Videography by Steven Burneson, Burneson Film | Photos by Heather Michelle Photography

About the speaker

From MTV to the historic Rock and Roll Hall of Fame, Yewande’s socially charged music has taken center stage with the likes of the Black Eyed Peas, Maroon 5 and India Arie, but it is her work as an award-winning lecturer, social activist and honorary U. S. Cultural Ambassador that has become her greatest achievement.

Today, this 2017 President Barack Obama Lifetime Achievement Award Honoree is recognized as an international expert in strategic diversity leadership, multidisciplinary education, social responsibility and youth development. Under her capacity building consultancy, the Global Institute for Diversity and Change, Ms.
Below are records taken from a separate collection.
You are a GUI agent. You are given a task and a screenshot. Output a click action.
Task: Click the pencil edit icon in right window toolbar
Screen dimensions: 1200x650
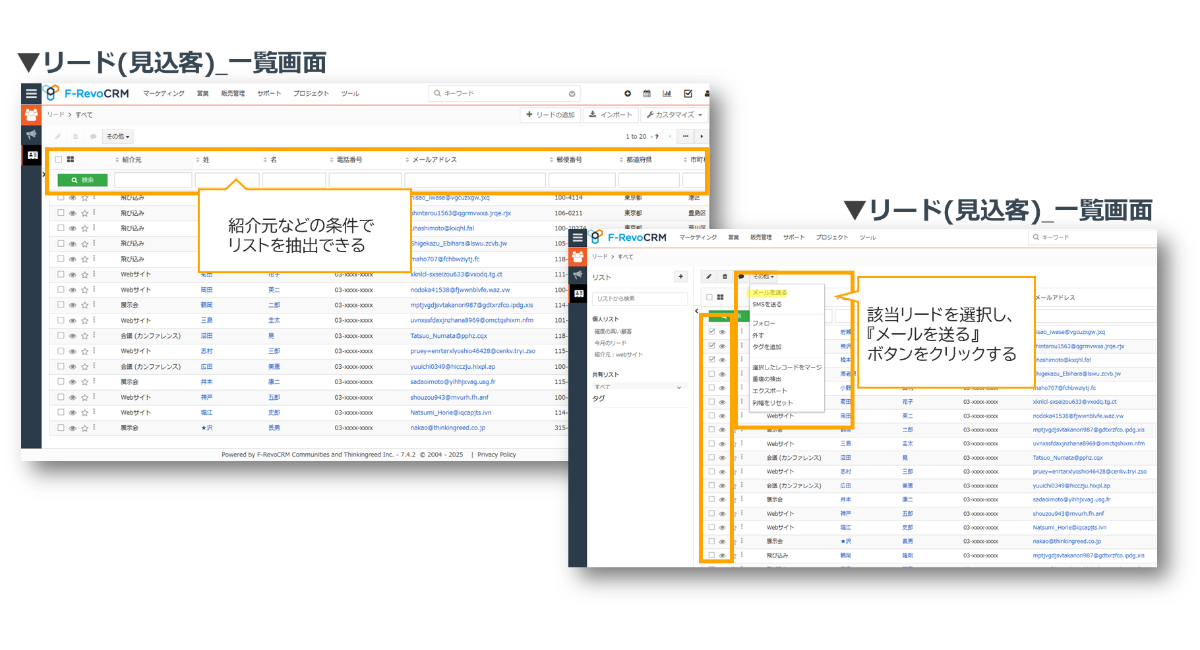(709, 276)
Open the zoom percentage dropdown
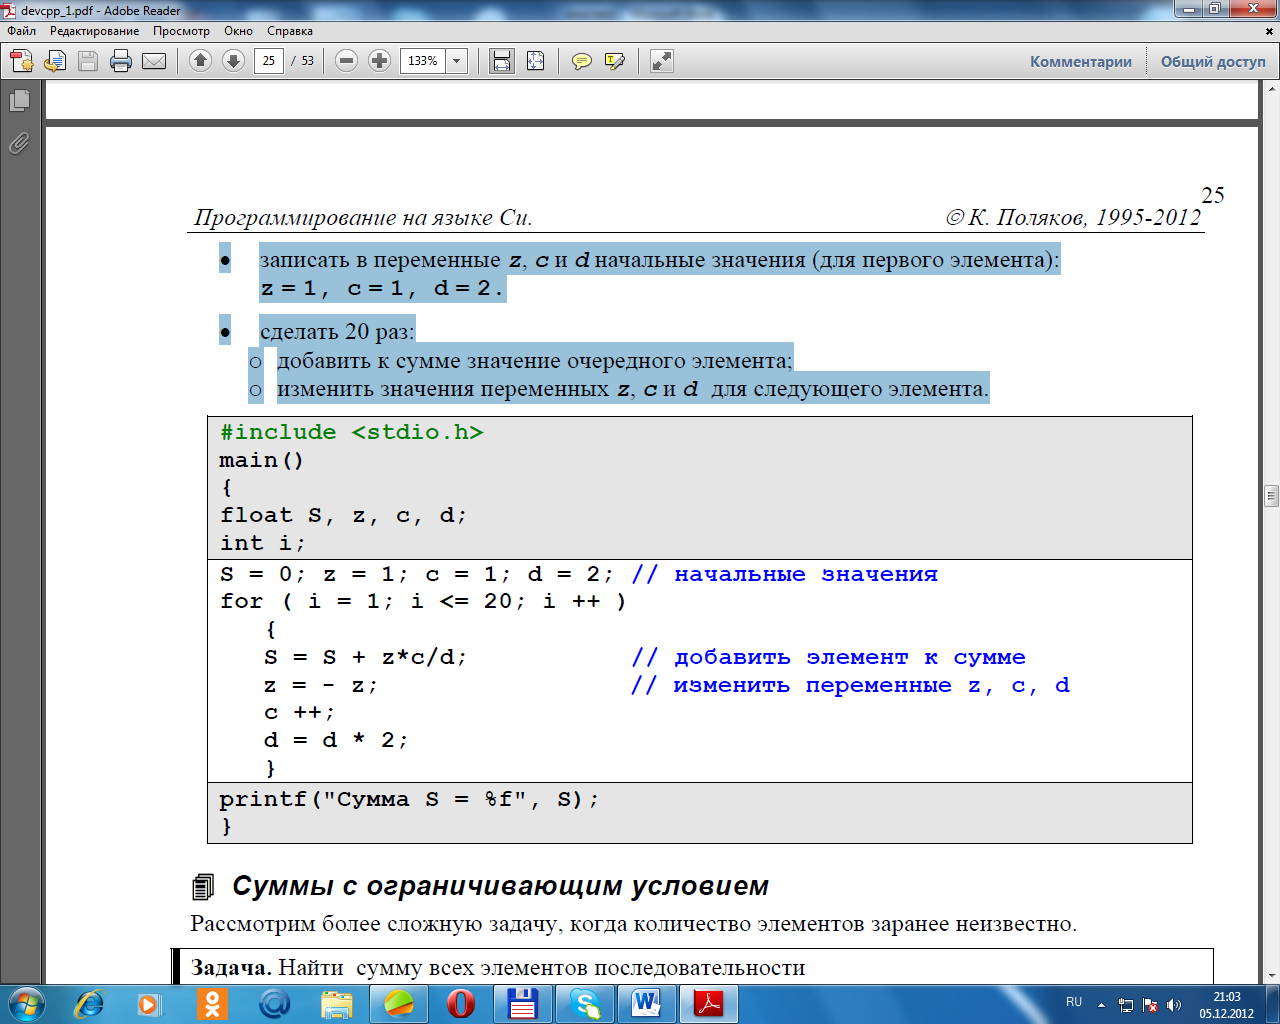The height and width of the screenshot is (1024, 1280). click(x=457, y=61)
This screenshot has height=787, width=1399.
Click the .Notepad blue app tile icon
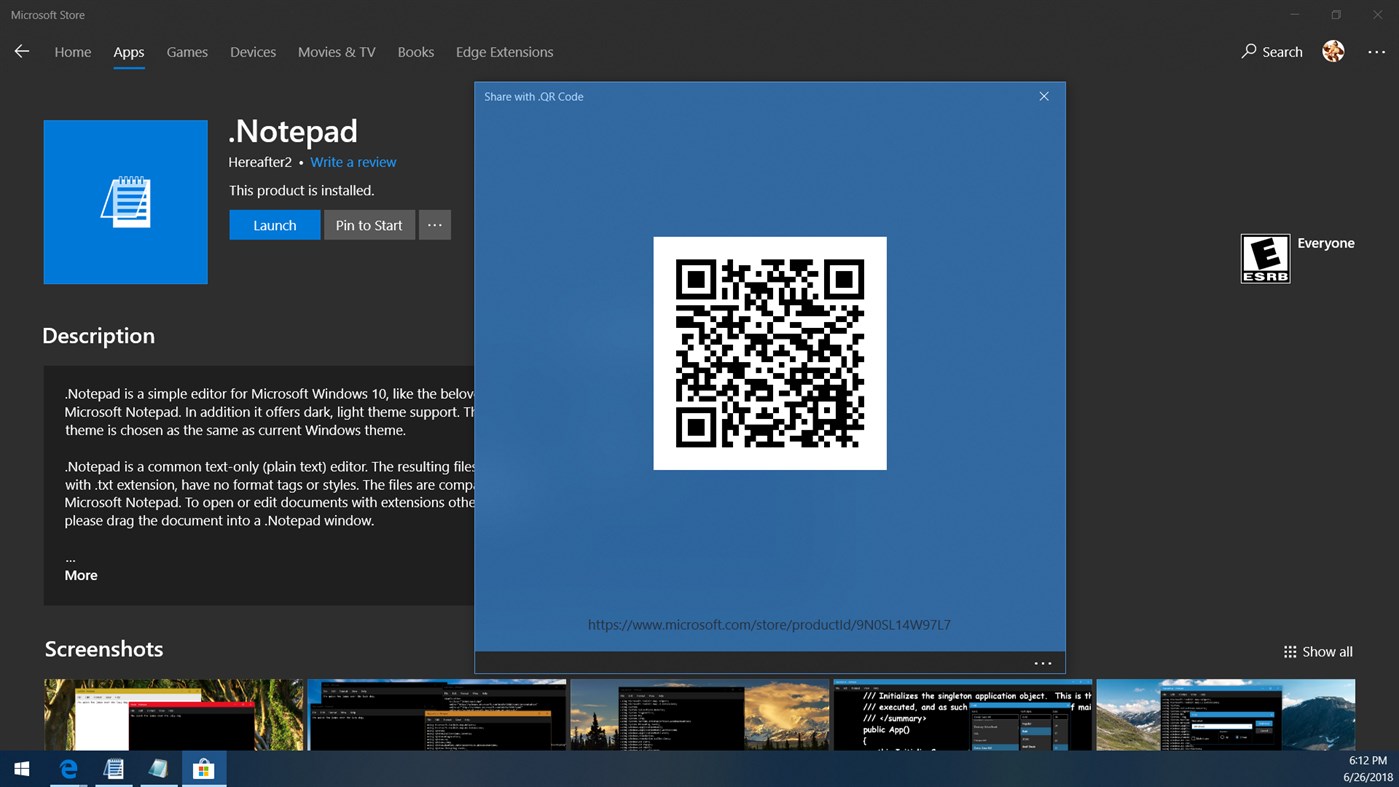click(x=125, y=201)
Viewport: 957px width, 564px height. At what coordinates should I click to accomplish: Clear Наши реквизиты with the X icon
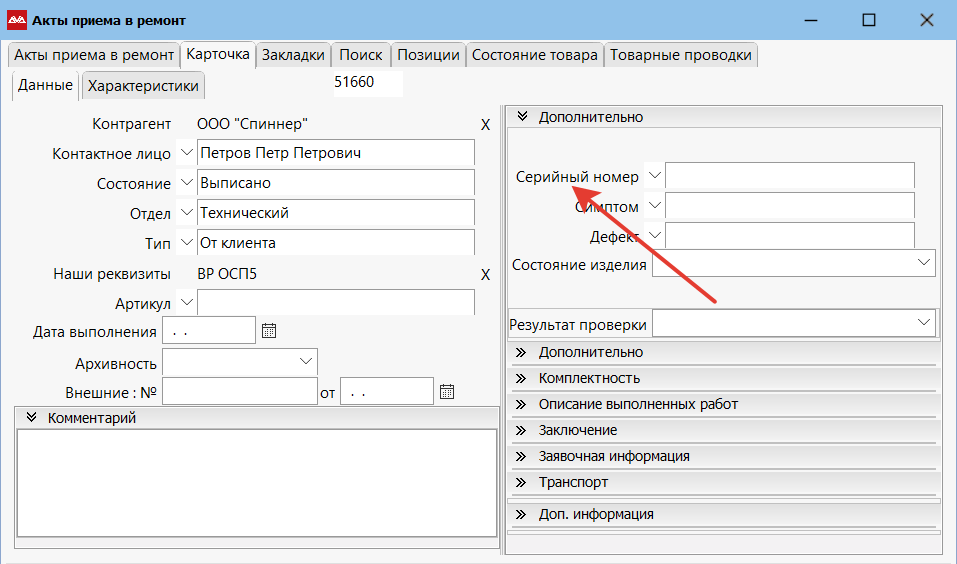pyautogui.click(x=485, y=275)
Austin has been credited with transforming nearly 5,000 academic institutions, government agencies and non-profit organizations through evidence-based strategies as an innovative educator, keynote speaker and social impact leader for 14 years.

In 2014, she became Virginia Commonwealth University’s first Diversity Lecturer-in- Residence in the school’s 177-year history for the Office of the Vice-President for Health Sciences. During this 2-year residency, Yewande developed the nation’s first diversity healthcare curriculum for pre-health and professional health science students.

In 2016, VCU’s Office of Global Education awarded Ms. Austin with a Globe Faculty Fellowship under which she created “The Art of Change” – the department’s first social entrepreneurship class, which she conducted concurrently online with the University of Botswana. With the success of this 3-credit course, Ms. Austin was asked to direct a study abroad program in The Republic of Botswana – only the second trip to Africa in the department’s existence.

Through a combination of education, sustainable skill development and the arts, her humanitarian organization, the Change Rocks Foundation (founded in 2006), has taught over 250,000 vulnerable youth, advocates and educators in 16 countries how to create sustainable solutions that reduce poverty and injustice. In 2015, Ms. Austin’s TED talk, “Running into the Dark”, introduced audiences to global human trafficking. In 2017, the U. S. State Department awarded Ms. Austin her 4th grant to produce youth empowerment programs for former child soldiers in the Democratic Republic of the Congo and genocide orphans in Rwanda.

In 2018, Yewande will release a documentary, “Amazing Grace: Freedom’s Song”, which captures her 3-year long journey uncovering human trafficking across America and Nigeria – 2 countries bound by a 400-year long history of slavery. A 2017, 2014 and 2013 CNN Hero Award nominee, Yewande is currently building Alheri Village - a sustainable resettlement community for Boko Haram conflict refugees in Abuja, Nigeria. It is this inspiring dedication to humanity that has generated demand for her work around the globe.